At a glance, the Coyote Ridge Natural Area might not impress, especially for Coloradans preferring their adventure at higher altitude. A wide trail runs straight through the plains, seemingly barren, but Fort Collins park managers will tell you this swath is anything but. “You’ve come to a special place,” reads the welcome sign.
Life is abundant, from the area’s namesake predators hunting the colonies of prairie dogs, to mule deer roaming the same open space, to rattlesnakes and mountain lions lurking among the hogbacks beyond, to songbirds in the sky. Bell’s twinpod only grows here and in neighboring counties, atop the shale and limestone left over from an ancient seabed.

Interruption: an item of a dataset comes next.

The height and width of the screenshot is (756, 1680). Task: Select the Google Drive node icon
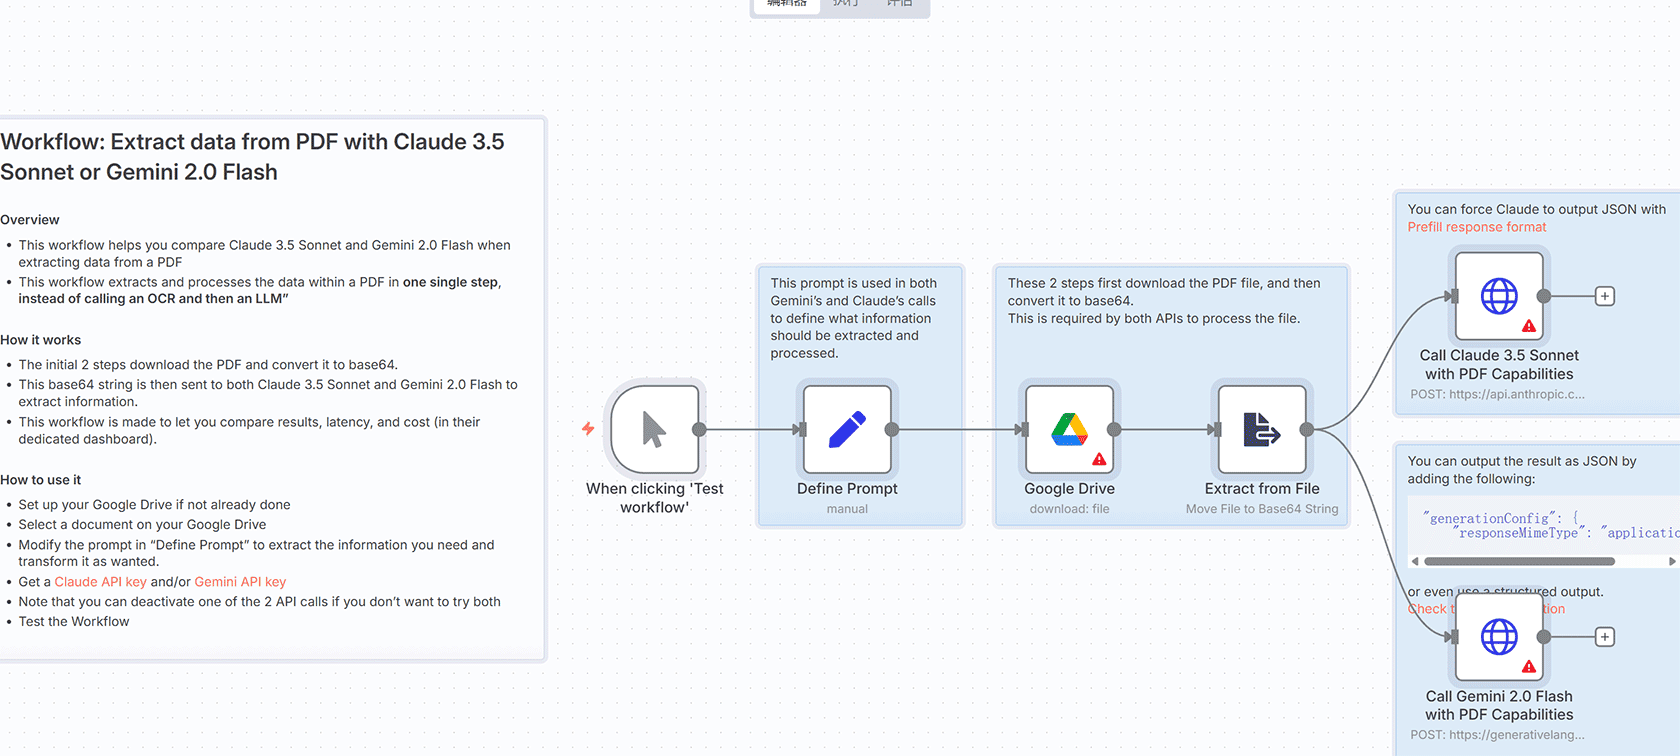[x=1069, y=430]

The mountains call, sure. But prairie-to-foothills experiences such as these are often overlooked.
Starting in the sea of grasses less than 10 miles from FoCo’s downtown, my wife and I were greeted by singing prairie dogs. Several emerged from the cold ground. Fort Collins markets Coyote Ridge as an all-seasons getaway, though on our January visit — a bluebird Saturday — we were pleasantly surprised by the relatively low visitation. Perhaps that had to do with the bitter winds that battered us farther on.
Another surprise: A vault toilet off the trail a mile in, situated in another grassy flat between hogbacks. The path, well-formed and easy to follow, thins and bends northwest, into rocky corridors framed by ridges. Lengthy switchbacks rise steadily — a worthy workout among runners going up and an enjoyable downhill for mountain bikers coming the other way.
The last stretch of the trail skirts a hardscrabble hillside, cresting at an overlook. The foothills roll over a wide valley to the west, the city and plains sprawling in the other direction. Most take the trail back, but long-distance explorers on foot, bike and horseback might continue on to Devil’s Backbone and Horsetooth Mountain open spaces.
Trip log: 4.2 miles round trip (out and back), starting elevation 5,138 feet, 778 feet elevation gain
Getting there: Take interstate 25 north to the exit for Harmony Road. Go left (west) on the road that becomes County Road 38. At the light for Taft Hill Road, turn left (south) and follow to the Coyote Ridge parking lot that will be on your right.
FYI: Dogs not allowed. Multi-use trail.